If you would like me to, contact me privately. [1]
FWIW I don't work on an "app", I work on a cloud platform that hosts web apps, operating in hundreds of datacenters and serving millions of requests per second. Small optimizations are worth a lot of money here -- and garbage collection is a nonstarter in this kind of systems work, for more reasons than just performance.
Maybe you're advocating for Rust, but in C++ you can of course always fall back to raw pointers for efficiency, while retaining well defined (e.g. class/scope based) lifetimes to avoid bugs.
This is certainly what I'd recommend wherever possible. It's OK to give Foo a reference to Bar as long as Foo is declared after Bar in some common scope, so will be destroyed first. If you find it's overly difficult to prove this relationship then you need to refactor your code or use some reference counting.
And then of course Rust actually checks the relationships for you.
myReader.getFoo().getBar()
Here, `myReader` is already a view type; ownership of the backing buffer lives elsewhere. `getFoo()` returns a reader for some sub-struct, and `getBar()` returns a member of that struct. If we say getters are not permitted to be called on rvalues, this expression is illegal, but there's no actual problem with it and in practice we write code like this all the time.regardless of that outcome, i think i’d prefer to require a value preserving the lifetime of the reader/view. in the cases that it may not be necessary, i'd prefer to lean on the optimiser to take care of it..!
> i think i’d prefer to require a value preserving the lifetime of the reader/view. in the cases that it may not be necessary, i'd prefer to lean on the optimiser to take care of it..!
We'd all prefer APIs that cannot be used unsafely but realistically there's no magic the optimizer can do to make the problems with refcounting go away. You need to use a language like Rust to solve this.
perhaps for values like this you’re fine. i think my point still stands about the reader of a built-in list/sequence type, surely?
and, not to sound facetious, that’s exactly what optimisers do :)
the c++ type system is more than capable about reasoning about lifetimes, the issue is that, with c++, it’s an optional part of the language. also, the lack of non-destructive moves. but to require both of those things in the language would require, essentially, the borrow checker in rust.
E.g. if you do:
{
auto foo = std::make_shared<Foo>();
bar->baz(foo);
}
The compiler has to know what `baz()` does in order to know whether it can elide heap allocation and refcounting of `foo`. `baz()` could, after all, add a refcount on `foo` and keep it somewhere.If `baz()` is virtual, or just implemented in a source file that the compiler cannot see at the time of compiling the calling code, then there's no ability to optimize at all. Even if the compiler does know the full implementation of `baz()`, eliding the heap allocation is not going to be easy. Maybe if `baz()` is very simple, it can do it? I actually don't know if the compiler is even capable of this when using shared_ptr.

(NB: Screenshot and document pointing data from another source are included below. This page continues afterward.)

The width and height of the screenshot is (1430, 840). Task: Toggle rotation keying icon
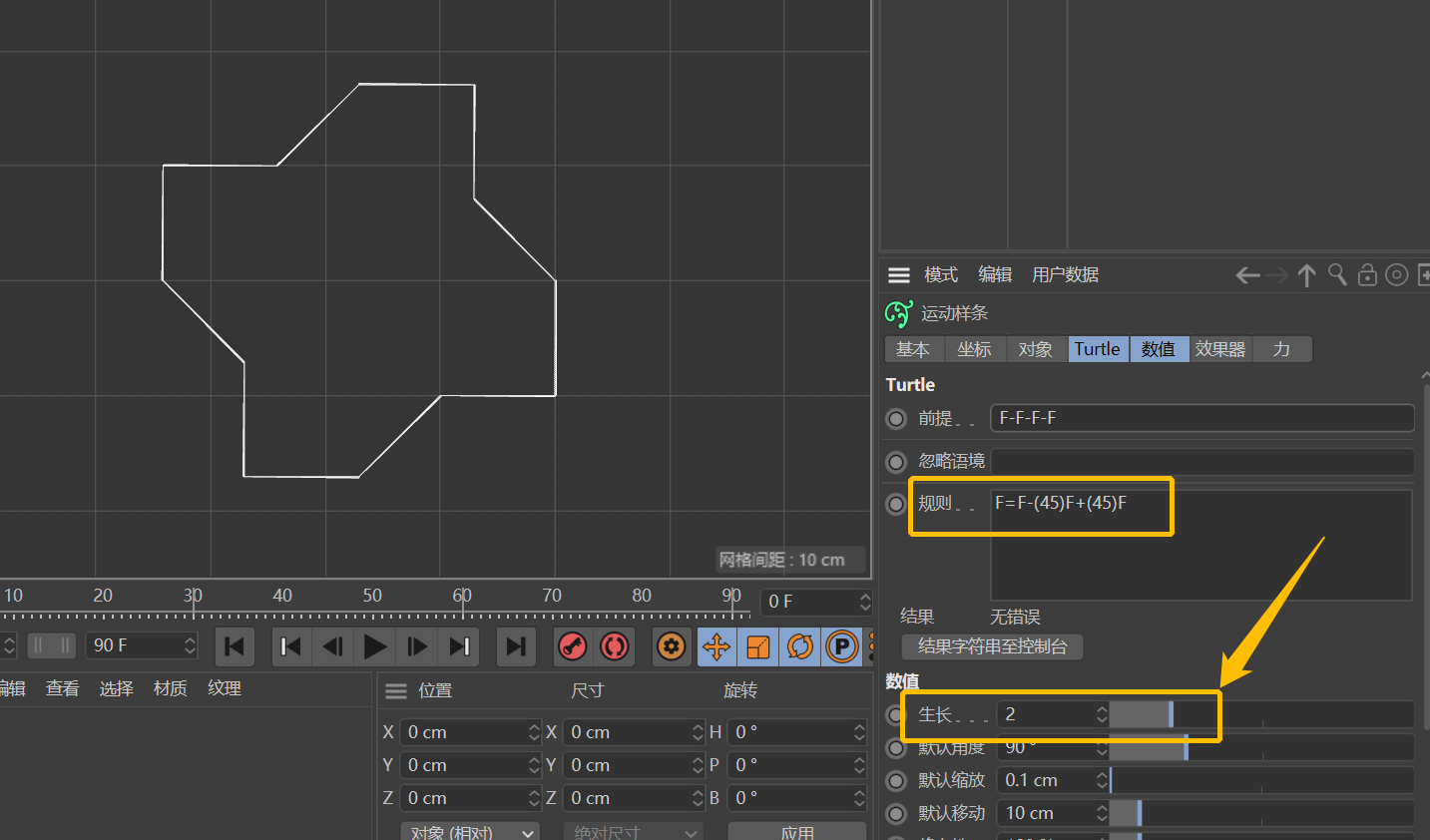tap(800, 646)
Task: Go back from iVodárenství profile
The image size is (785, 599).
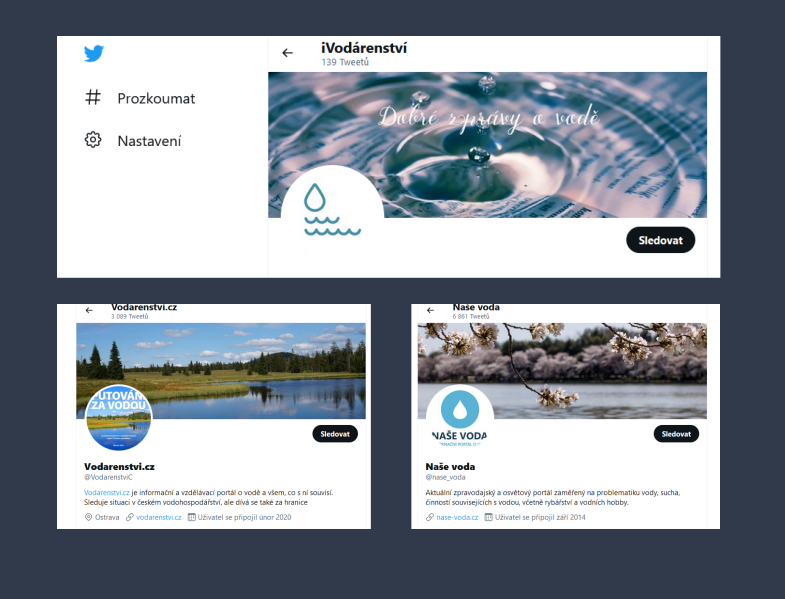Action: pyautogui.click(x=287, y=53)
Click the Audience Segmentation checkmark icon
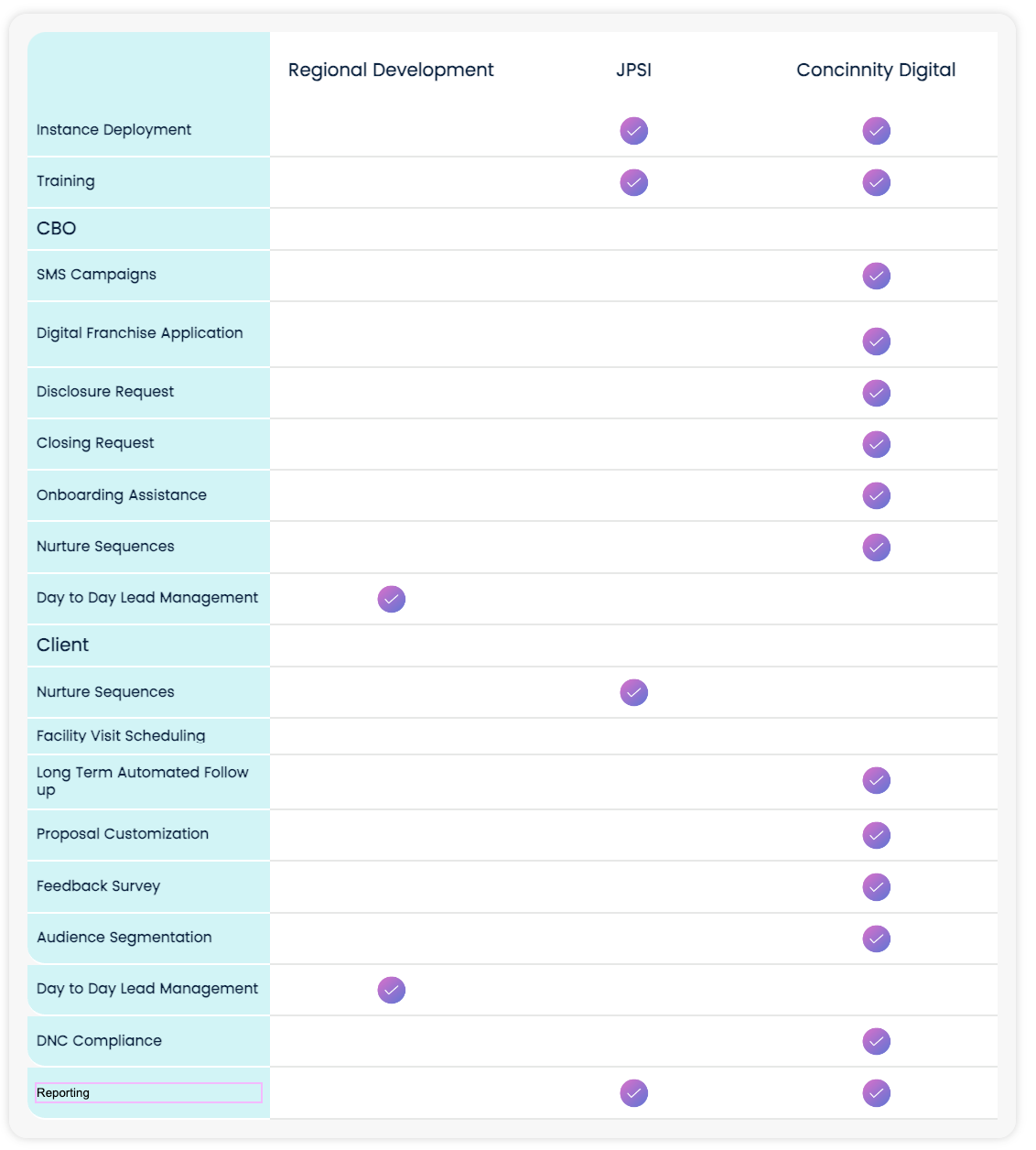This screenshot has width=1036, height=1150. pyautogui.click(x=876, y=938)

Of course you can always say "well a sufficiently smart compiler could reason about your whole codebase including every implementation of a virtual call" but we program to the compiler we have, not the one we want. And frankly, if you had a compiler that smart it would be able to detect your use-after-free bugs and warn about them, so you wouldn't need to use shared_ptr everywehre.

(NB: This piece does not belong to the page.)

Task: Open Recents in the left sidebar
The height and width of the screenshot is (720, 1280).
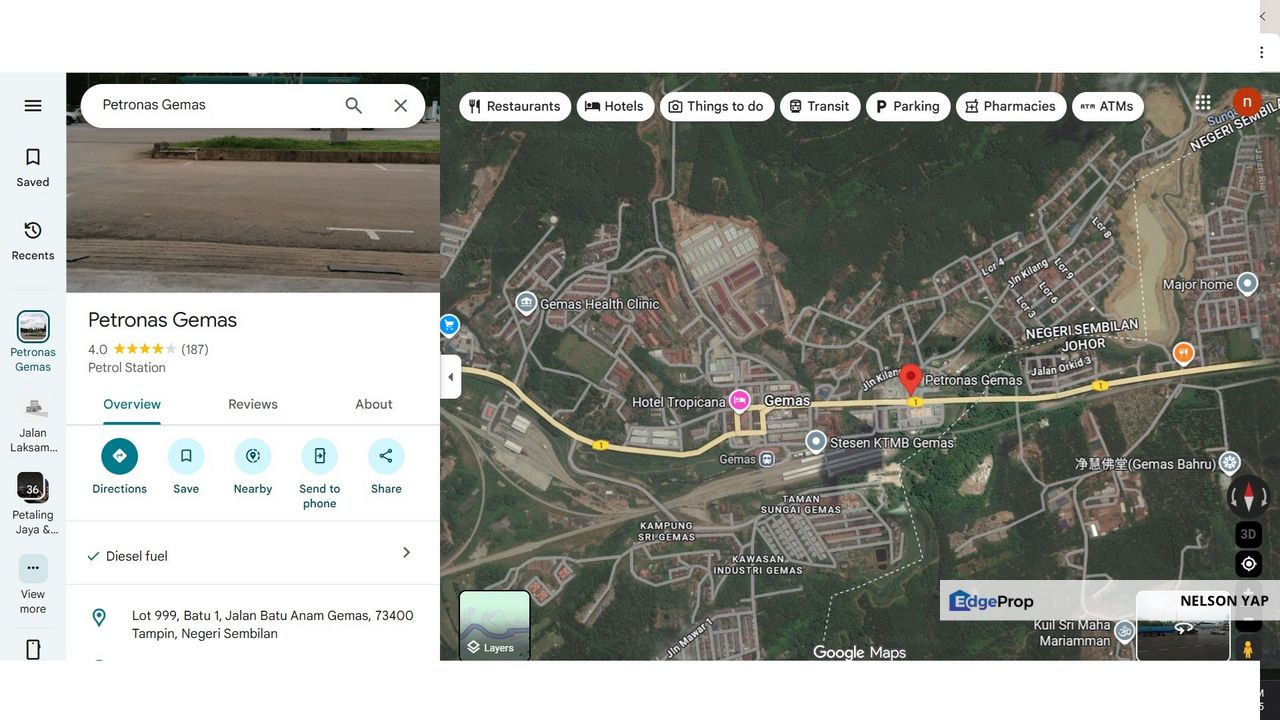Action: 32,240
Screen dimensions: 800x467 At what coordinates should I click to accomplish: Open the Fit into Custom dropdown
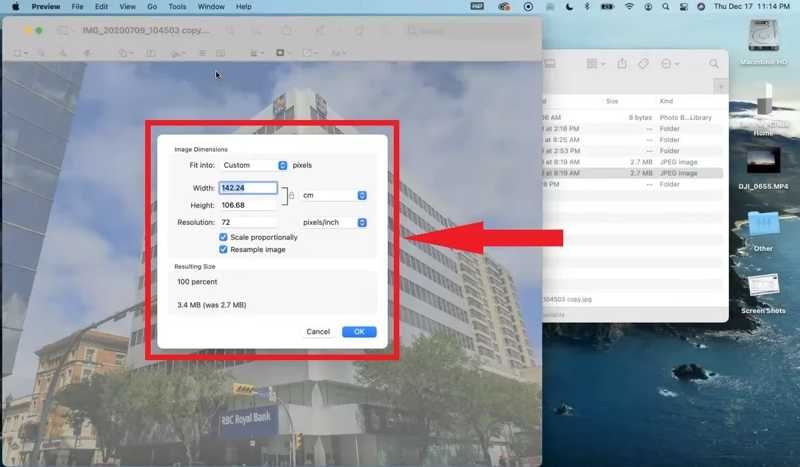coord(255,165)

of course, across the TU boundary things get difficult, but i don’t think it’s fair to dismiss LTO entirely (although.. i agree with the thesis that it’s not particularly.. good)
similarly, de-virtualisation is an optimisation technique compilers will aggressively use to improve performance, although you’re right that it can’t look through another source file, so it is not without limitations here.
but we’re not being general, we’re being specific; the safety issues that are being discussed are well within the remit of the c++ type system here, and i don’t think we’re doing any favours to anyone by letting this rvalue be accessed in this way. it is certainly not idiomatic to provide library code that can so violently implode with seemingly regular use. i find it difficult to believe that lifetime issues like this are undiagnosable.